• RECORDS SHOWN:
** Begin **
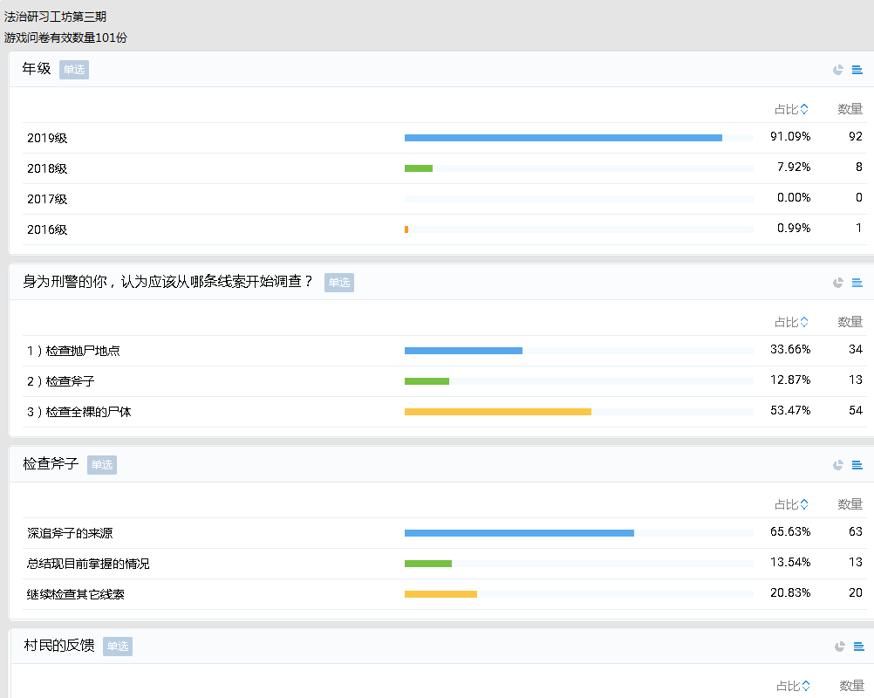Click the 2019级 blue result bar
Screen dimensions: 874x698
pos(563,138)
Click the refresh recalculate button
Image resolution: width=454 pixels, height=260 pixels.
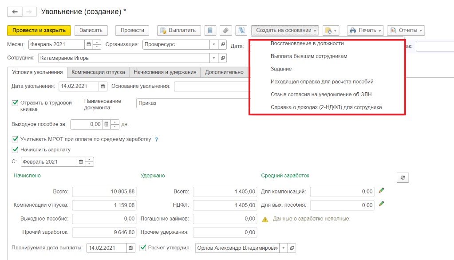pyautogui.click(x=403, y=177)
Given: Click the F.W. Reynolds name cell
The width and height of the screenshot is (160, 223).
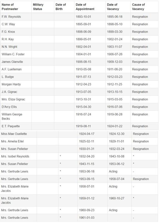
** End **
• STATED TASK:
Find each line in the records above that contains the word "width", and copy those lines.

• RESULT OF THE TASK:
Image resolution: width=454 pixels, height=260 pixels.
The width and height of the screenshot is (160, 223).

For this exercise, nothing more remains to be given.